> **What is expected**:
Find the word "badge" in the records and copy every line where it occurs.

> **Given records**:
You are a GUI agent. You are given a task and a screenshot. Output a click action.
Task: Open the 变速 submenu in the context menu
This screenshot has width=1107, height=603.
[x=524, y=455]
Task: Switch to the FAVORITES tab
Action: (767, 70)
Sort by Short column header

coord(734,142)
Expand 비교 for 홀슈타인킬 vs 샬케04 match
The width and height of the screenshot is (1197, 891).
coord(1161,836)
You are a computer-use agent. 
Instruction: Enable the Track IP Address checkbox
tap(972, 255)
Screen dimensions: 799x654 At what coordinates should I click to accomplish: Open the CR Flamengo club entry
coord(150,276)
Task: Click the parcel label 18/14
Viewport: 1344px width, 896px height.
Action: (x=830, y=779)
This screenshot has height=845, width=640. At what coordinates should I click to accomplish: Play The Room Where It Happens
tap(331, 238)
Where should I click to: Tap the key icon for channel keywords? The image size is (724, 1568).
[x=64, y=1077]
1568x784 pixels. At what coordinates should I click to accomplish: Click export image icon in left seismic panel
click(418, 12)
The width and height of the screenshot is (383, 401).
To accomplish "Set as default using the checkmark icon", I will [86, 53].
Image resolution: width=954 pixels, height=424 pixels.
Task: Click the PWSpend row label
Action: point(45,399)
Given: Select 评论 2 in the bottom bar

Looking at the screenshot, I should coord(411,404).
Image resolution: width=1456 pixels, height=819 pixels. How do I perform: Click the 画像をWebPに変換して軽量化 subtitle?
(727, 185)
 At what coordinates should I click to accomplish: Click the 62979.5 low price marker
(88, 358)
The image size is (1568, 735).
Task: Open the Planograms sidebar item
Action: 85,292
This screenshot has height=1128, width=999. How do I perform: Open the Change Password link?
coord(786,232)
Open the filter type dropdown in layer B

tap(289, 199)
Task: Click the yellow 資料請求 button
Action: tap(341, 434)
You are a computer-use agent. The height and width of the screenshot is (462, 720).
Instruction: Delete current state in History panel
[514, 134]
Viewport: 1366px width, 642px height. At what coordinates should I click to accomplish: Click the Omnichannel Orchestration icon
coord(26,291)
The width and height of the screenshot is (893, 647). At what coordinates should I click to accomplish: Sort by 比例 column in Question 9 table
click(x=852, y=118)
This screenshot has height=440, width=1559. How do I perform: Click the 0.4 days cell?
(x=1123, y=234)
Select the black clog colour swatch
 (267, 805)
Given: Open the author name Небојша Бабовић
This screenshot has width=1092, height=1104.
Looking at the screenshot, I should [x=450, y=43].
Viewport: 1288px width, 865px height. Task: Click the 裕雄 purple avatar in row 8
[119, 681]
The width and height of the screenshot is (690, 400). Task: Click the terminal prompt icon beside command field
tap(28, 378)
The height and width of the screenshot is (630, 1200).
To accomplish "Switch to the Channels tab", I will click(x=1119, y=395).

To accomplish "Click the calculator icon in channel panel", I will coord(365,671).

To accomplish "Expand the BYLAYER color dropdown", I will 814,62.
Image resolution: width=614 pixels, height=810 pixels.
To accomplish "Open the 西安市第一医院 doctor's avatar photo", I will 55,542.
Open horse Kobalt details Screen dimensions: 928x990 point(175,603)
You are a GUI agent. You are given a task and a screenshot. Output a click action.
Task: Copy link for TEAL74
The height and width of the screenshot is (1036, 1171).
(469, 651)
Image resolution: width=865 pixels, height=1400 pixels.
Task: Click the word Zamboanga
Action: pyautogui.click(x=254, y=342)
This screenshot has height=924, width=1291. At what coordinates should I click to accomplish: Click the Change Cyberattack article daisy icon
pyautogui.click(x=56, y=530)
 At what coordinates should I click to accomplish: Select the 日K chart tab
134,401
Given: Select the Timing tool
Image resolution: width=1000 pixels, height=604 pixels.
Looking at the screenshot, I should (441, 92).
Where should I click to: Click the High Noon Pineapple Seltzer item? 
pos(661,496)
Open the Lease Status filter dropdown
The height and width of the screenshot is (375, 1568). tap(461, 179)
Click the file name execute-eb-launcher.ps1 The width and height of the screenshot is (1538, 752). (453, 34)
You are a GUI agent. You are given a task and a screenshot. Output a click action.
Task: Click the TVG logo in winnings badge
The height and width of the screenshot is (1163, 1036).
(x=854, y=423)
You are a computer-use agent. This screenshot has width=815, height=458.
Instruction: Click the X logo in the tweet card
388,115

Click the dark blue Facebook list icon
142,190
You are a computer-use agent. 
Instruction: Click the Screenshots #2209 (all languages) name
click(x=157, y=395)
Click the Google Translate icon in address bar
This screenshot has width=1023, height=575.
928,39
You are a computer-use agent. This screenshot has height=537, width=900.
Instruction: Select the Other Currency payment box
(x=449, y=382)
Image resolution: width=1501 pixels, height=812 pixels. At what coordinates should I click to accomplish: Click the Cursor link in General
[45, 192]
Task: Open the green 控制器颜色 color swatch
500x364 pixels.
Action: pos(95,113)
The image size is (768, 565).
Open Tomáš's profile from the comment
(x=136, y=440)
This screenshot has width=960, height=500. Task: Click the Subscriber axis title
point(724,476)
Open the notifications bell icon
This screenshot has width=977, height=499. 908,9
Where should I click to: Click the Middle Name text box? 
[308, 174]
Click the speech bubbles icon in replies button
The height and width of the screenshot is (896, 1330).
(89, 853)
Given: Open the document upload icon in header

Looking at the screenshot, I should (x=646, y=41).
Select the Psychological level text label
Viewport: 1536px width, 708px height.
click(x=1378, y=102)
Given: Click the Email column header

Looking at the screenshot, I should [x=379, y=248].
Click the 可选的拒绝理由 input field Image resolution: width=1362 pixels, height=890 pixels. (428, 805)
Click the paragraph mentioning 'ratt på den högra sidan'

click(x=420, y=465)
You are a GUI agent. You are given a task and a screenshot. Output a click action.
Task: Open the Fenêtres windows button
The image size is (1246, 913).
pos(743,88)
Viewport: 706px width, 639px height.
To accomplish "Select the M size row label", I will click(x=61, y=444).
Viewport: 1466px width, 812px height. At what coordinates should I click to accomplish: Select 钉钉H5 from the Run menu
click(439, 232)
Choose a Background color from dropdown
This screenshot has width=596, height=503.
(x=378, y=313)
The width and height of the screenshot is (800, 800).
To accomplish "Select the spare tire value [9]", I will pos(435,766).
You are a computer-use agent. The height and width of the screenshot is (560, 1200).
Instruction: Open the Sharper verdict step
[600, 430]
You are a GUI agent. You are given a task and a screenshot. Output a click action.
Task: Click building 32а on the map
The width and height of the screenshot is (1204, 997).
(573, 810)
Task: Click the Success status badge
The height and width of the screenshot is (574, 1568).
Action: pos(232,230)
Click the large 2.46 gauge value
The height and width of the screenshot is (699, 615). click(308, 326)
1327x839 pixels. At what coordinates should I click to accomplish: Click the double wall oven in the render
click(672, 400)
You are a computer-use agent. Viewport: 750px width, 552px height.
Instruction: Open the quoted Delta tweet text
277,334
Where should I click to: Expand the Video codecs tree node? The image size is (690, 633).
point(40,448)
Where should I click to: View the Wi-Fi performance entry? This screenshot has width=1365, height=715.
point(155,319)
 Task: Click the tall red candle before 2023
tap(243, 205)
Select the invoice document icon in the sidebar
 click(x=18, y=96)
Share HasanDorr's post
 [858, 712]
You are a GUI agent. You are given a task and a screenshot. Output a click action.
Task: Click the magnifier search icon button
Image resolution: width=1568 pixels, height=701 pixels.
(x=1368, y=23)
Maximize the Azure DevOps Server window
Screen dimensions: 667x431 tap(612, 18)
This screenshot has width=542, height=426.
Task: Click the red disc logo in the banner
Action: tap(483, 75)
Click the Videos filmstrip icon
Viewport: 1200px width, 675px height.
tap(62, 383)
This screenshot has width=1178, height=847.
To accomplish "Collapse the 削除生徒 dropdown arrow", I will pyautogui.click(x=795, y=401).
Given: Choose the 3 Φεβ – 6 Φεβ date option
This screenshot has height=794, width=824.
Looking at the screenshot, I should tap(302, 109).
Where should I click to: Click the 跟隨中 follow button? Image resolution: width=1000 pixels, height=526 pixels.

> **Solved exercise**:
Task: Click the TVG logo in winnings badge
Task: Click the Success status badge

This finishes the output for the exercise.